The practical implications: Sharps cartridges produce substantial muzzle energy — 1,300 to 2,800+ ft-lbs depending on chambering — with heavy, slow-moving projectiles that arc significantly and require deliberate hold-over at distance. This is what 19th-century long-range shooting actually was: read the target, calculate the arc, hold the appropriate amount over. A modern flat-shooting smokeless cartridge does this work for the shooter; a black-powder Sharps demands the shooter do it.
Effective range for hunting depends on the shooter, the game, and the cartridge more than on any one factor. The .45-70 Government will cleanly take any North American game out to roughly 300 yards in capable hands; .45-90 and .45-110 push effective range to 500 yards or beyond on deer-class and larger game. Buffalo hunters in the 1870s routinely connected at 400 to 600 yards because they had the time, the rest, and the unhurried pace to read wind, calculate trajectory, and hold accordingly.
For modern target work: BPCR Silhouette competition shoots from 200 meters (chickens) through 385 meters (turkeys) and 500 meters (rams). Long-range BPCR matches shoot from 800 to 1,000 yards at large steel or paper targets. The cartridge selections for these disciplines are well-established by competition results: .40-65 for silhouette in capable hands, .45-70 as the workhorse, .45-90 / .45-100 / .45-110 for the longest matches where the heavier bullets buck wind better at extended range.
Modern Ammunition and Reloading
Most serious Sharps Rifle shooters reload. For the most common chamberings (.45-70, .45-90, .45-110, .50-70, .50-90), factory-loaded ammunition is available from black-powder specialists including Buffalo Arms Company, Black Hills Ammunition, BACO (Black Powder Ammunition Co.), and Hornady’s Cowboy line — but factory loads typically run lighter than period full-power black-powder loadings. Serious shooters reload to control bullet weight, powder charge, case length, and lubricant — all of which materially affect long-range accuracy.
Brass. Starline, Bertram (Australia), and Buffalo Arms produce most of the active Sharps caliber lineup. The rarer chamberings (.50-100, .50-140 Straight, .40-50 Bottleneck, the .44 family) are typically formed from parent brass — .50 BMG, .45-120, or .348 Winchester reduced and re-formed depending on the target case.
Bullets. Cast lead bullets in 380 to 700 grain weights cover the Sharps Rifle family. Cast molds are available from Lyman (the legacy reference), Lee Precision (budget), and specialty makers including Steve Brooks, Mountain Molds, Accurate Molds, and NEI Handtools. Paper-patched bullets — historically authentic and accuracy-critical for serious long-range work — are available custom-cast from specialists or as patched-and-ready-to-load from BACO, Buffalo Arms, and Montana Bullet Works.

::::

■ **STATED EXERCISE 1**
In the passage on Sharps rifles, how far can the .45-70 Government cleanly take any North American game in capable hands?
■ **STATED EXERCISE 2**
Write the next part of the passage on Sharps rifle ammunition and reloading, picking up after its final sentence.

■ **COLLECTED MATERIAL**
::::

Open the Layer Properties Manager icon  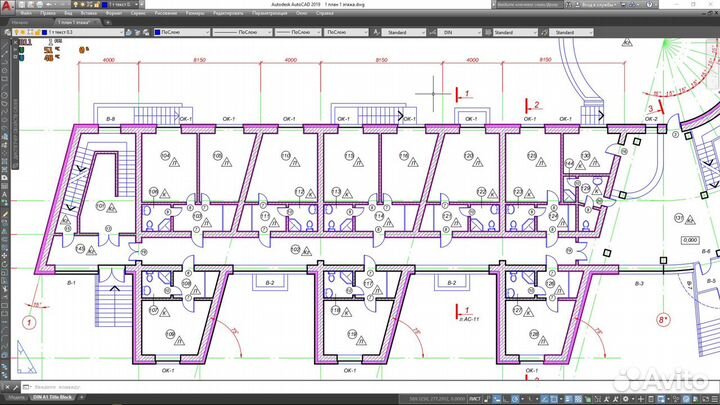8,32
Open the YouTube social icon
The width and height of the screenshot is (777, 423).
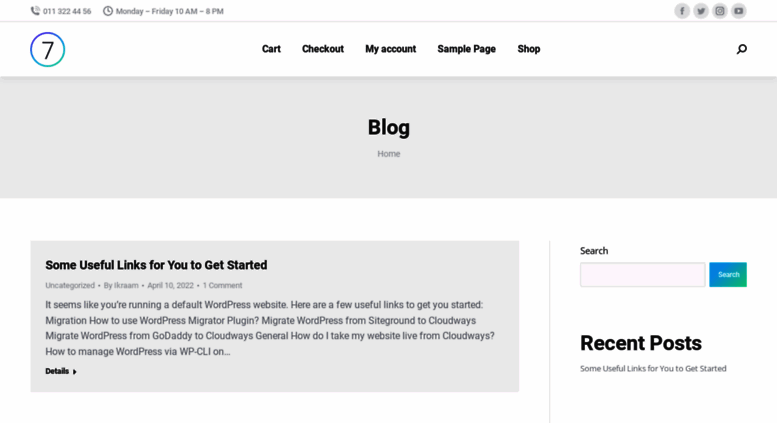click(738, 11)
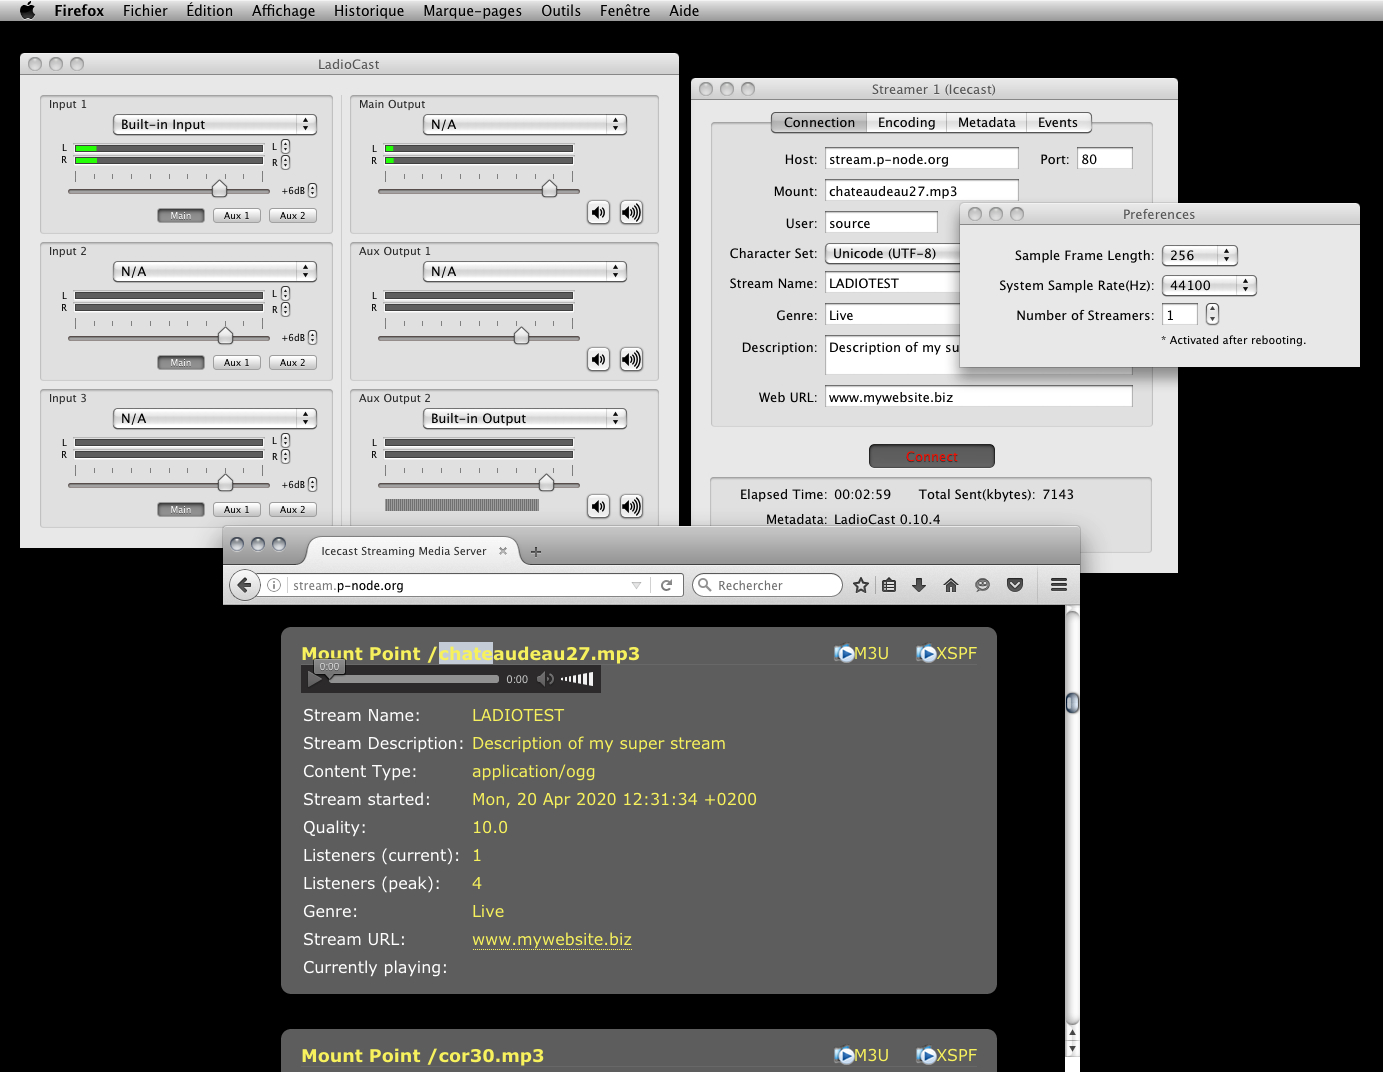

::::

■ **FINAL ANSWER 1**
Out to roughly 300 yards.

■ **FINAL ANSWER 2**
Powder. Real black powder is the reference standard. Goex Cartridge Grade, Olde Eynsford, and Swiss are the major modern producers, available in FFg (coarse, for larger Sharps Rifle calibers) and FFFg (medium, for the smaller .40 family). Smokeless substitutes (Pyrodex, Triple Seven, BlackMZ) work in modern reproduction Sharps but produce slightly different velocity and pressure profiles than real black powder. For sanctioned BPCR competition, real black powder is required by rule.
Wads. Vegetable fiber, wool felt, and lubricated card wads are placed between the powder column and the bullet to ensure complete combustion, prevent leading, and standardize ignition. Walters Wads, Buffalo Arms, and Circle Fly Wads are the common suppliers.
Lubricants. Black-powder bullet lubricant — typically a beeswax-and-tallow base, often augmented with Crisco or proprietary formulations like SPG (Sharpshooter Powder Grease) and BAC — is essential. Cast bullets shot without proper lubricant will lead the barrel quickly and accuracy will collapse within a session.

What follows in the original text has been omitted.